(Material for this exercise)

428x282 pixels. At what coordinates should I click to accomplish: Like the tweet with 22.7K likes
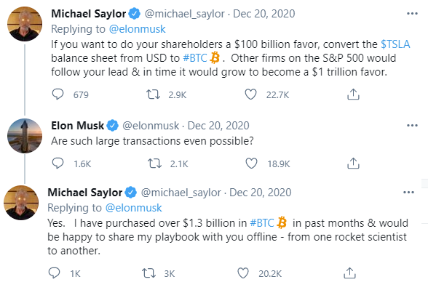pyautogui.click(x=250, y=94)
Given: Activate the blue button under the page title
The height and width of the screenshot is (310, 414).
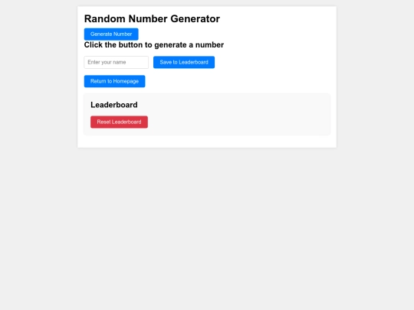Looking at the screenshot, I should (111, 34).
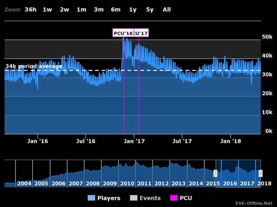Screen dimensions: 277x207
Task: Select the 3m zoom range
Action: pyautogui.click(x=99, y=9)
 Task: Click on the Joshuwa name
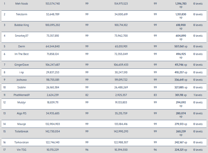(21, 80)
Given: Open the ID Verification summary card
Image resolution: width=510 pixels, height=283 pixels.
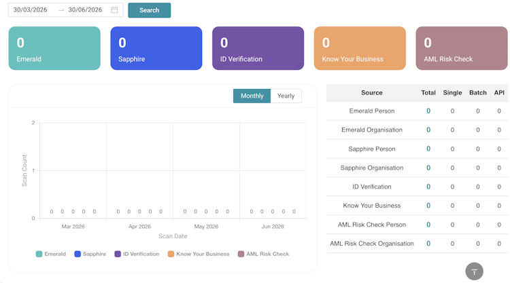Looking at the screenshot, I should tap(258, 48).
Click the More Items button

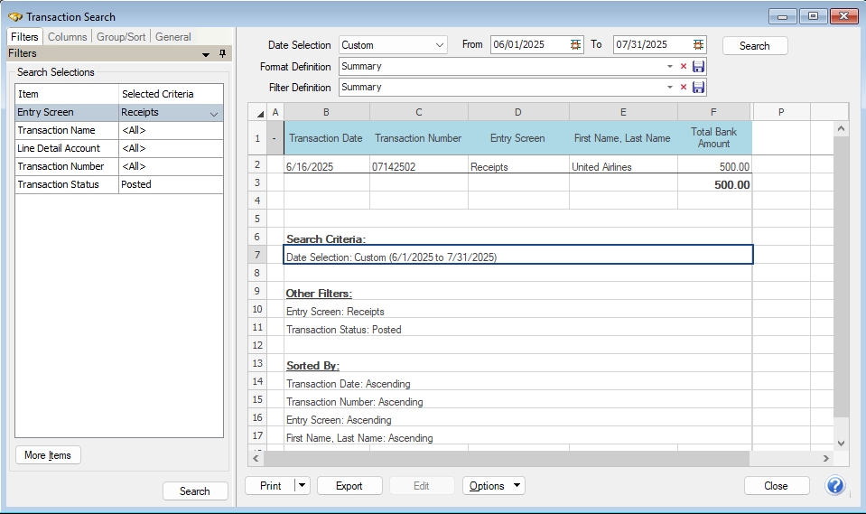pyautogui.click(x=48, y=455)
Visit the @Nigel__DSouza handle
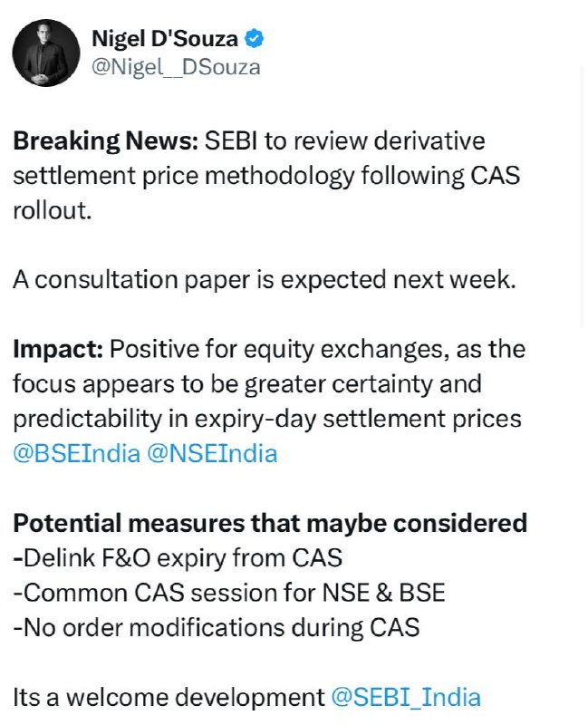The width and height of the screenshot is (588, 725). (176, 67)
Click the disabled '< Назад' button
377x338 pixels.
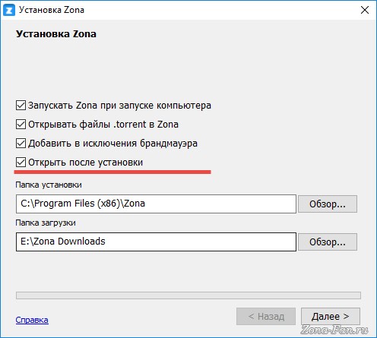266,316

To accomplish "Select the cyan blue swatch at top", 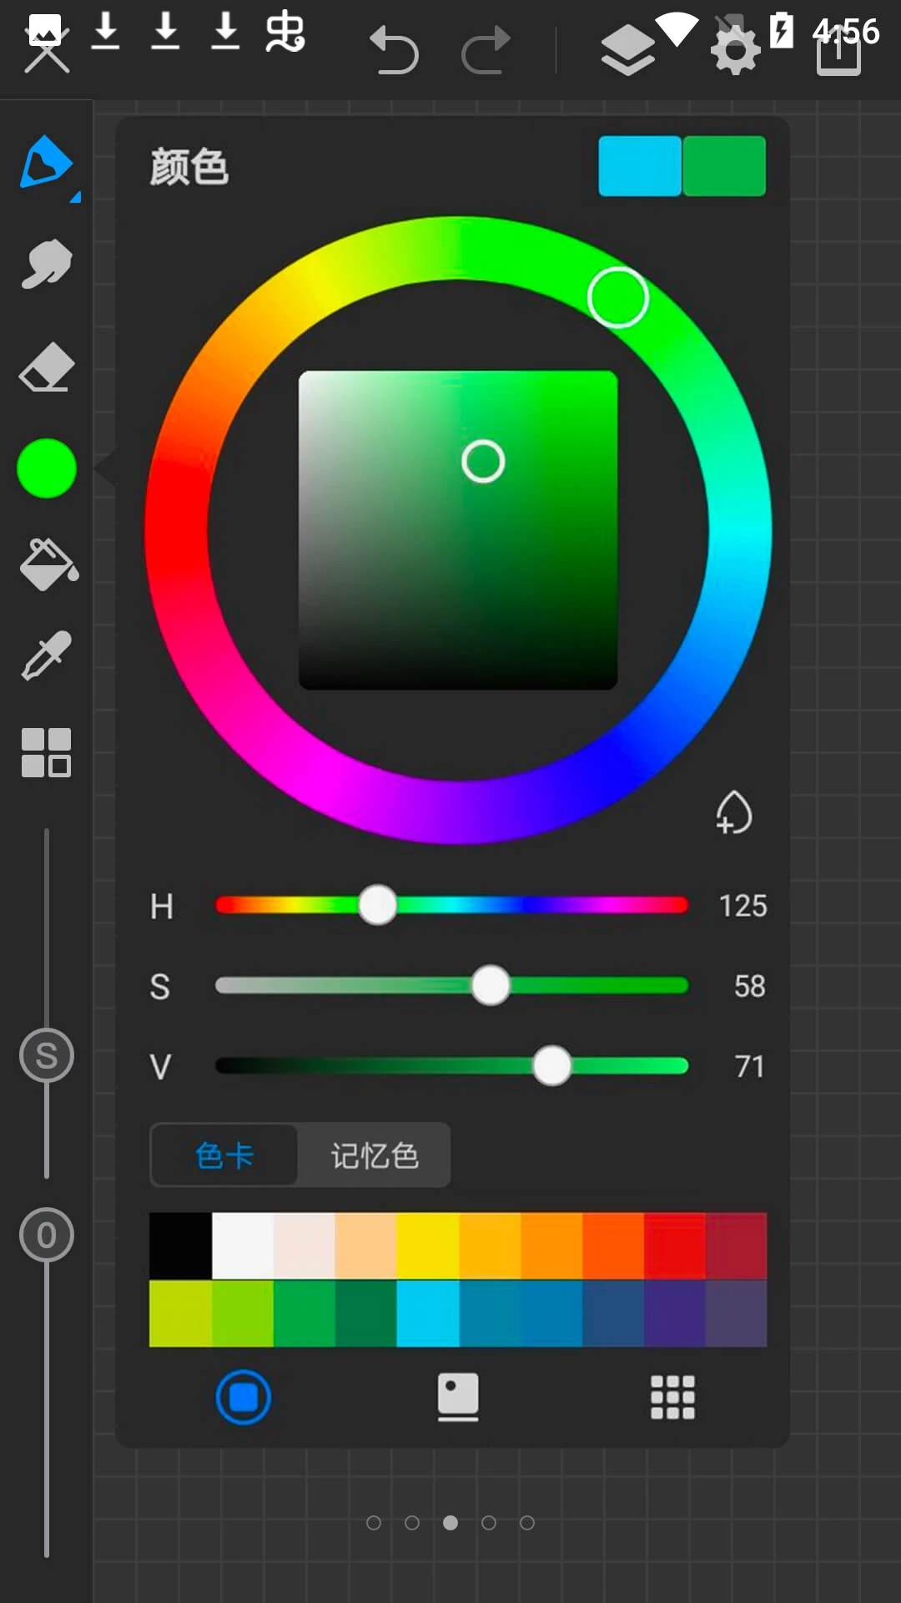I will click(640, 166).
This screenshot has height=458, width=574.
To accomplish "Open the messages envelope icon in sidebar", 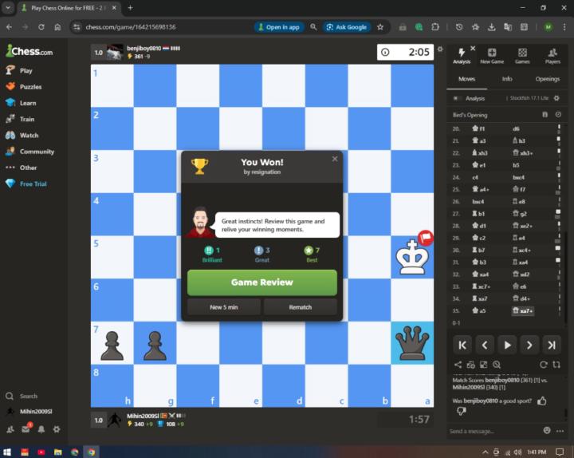I will [x=26, y=428].
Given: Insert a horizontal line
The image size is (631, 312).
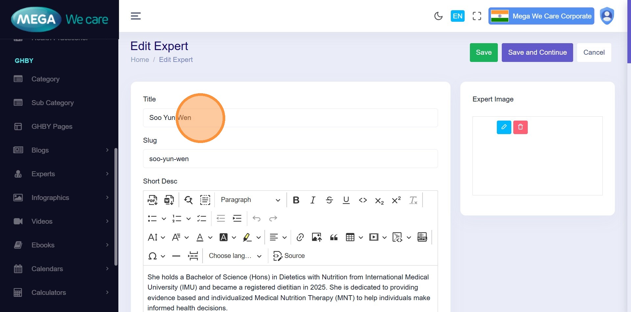Looking at the screenshot, I should pos(176,256).
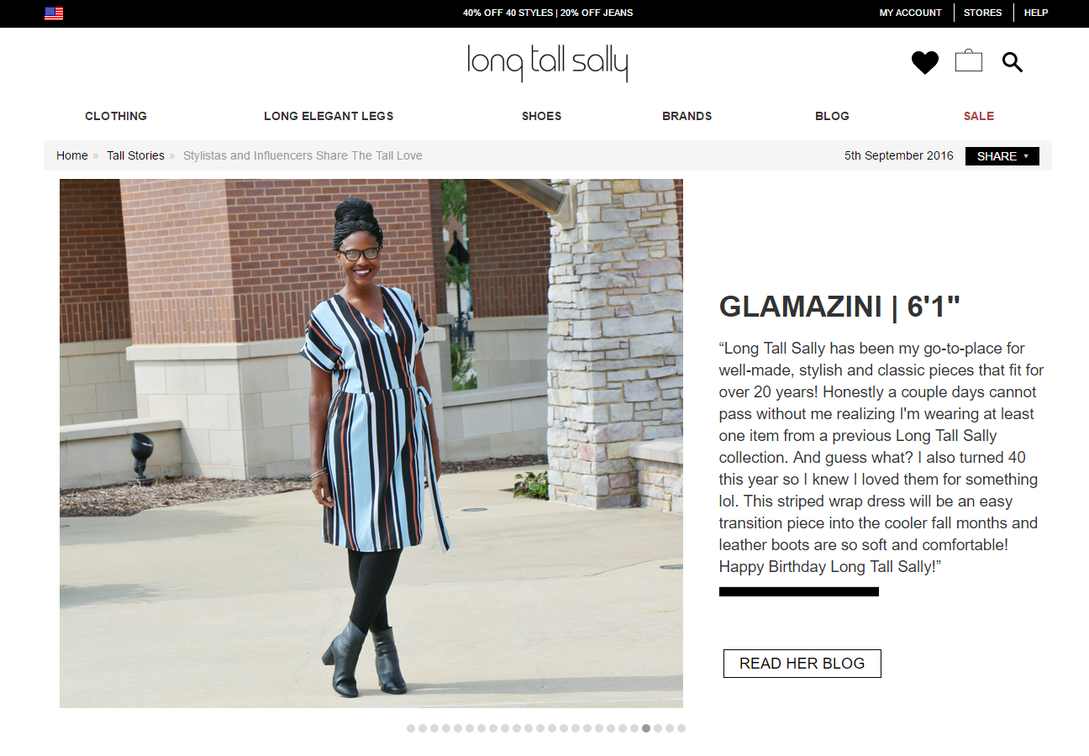The image size is (1089, 756).
Task: Go to the BLOG section
Action: tap(832, 116)
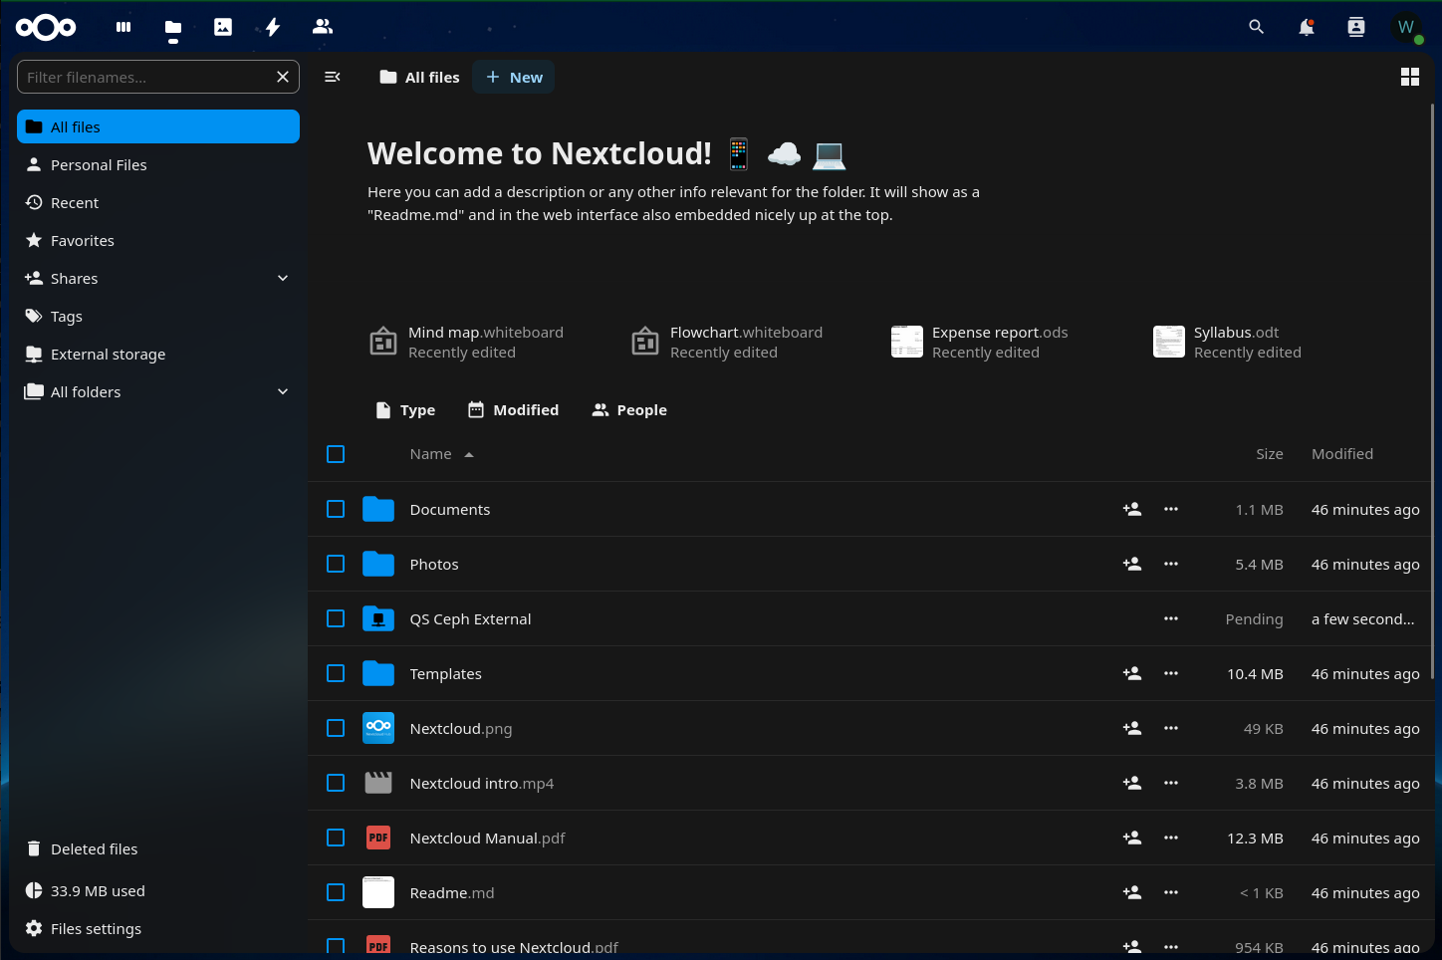The width and height of the screenshot is (1442, 960).
Task: Click share icon for Documents folder
Action: (1132, 509)
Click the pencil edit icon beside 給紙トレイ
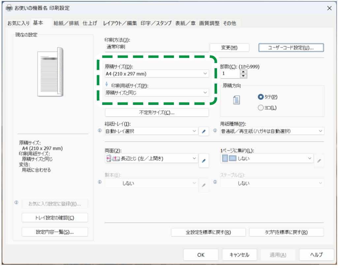 click(203, 132)
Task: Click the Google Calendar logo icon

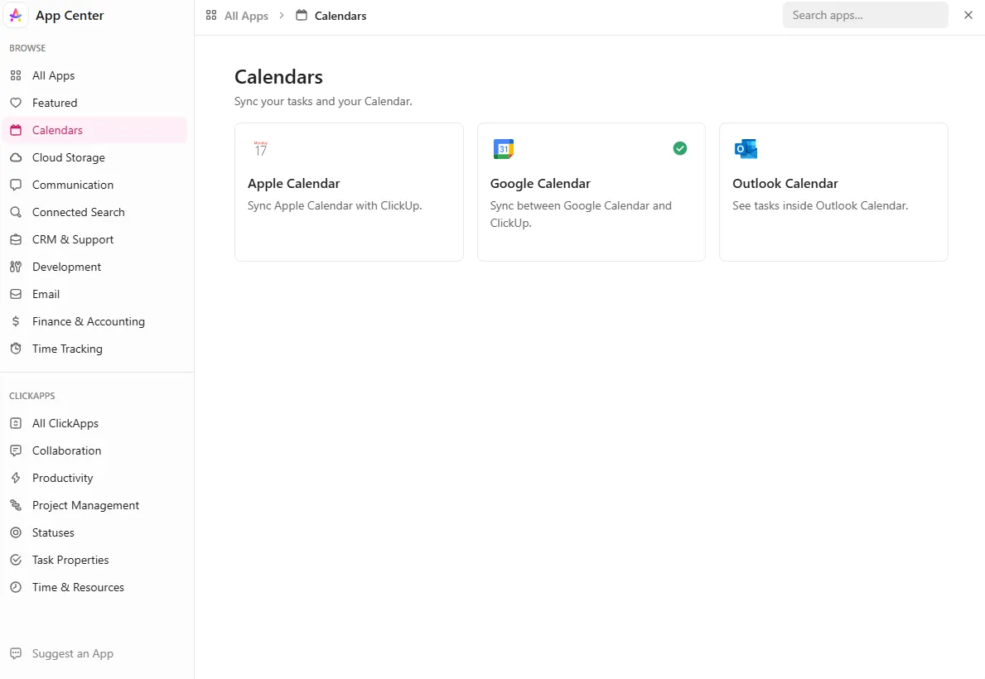Action: point(503,149)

(End Material for this exercise)

▶ [Exercise aim]: Copy out exactly the lines above beginning with the line that contains "Given: Open the ID Verification summary card" and finishing with the line that contains "Click the disabled '< Назад' button", including both; leave the pictures out.

▶ [Solution to this exercise]:
Given: Open the ID Verification summary card
Image resolution: width=510 pixels, height=283 pixels.
Looking at the screenshot, I should tap(258, 48).
Click the More Items button

pyautogui.click(x=48, y=455)
Visit the @Nigel__DSouza handle
The width and height of the screenshot is (588, 725). (176, 67)
Click the disabled '< Назад' button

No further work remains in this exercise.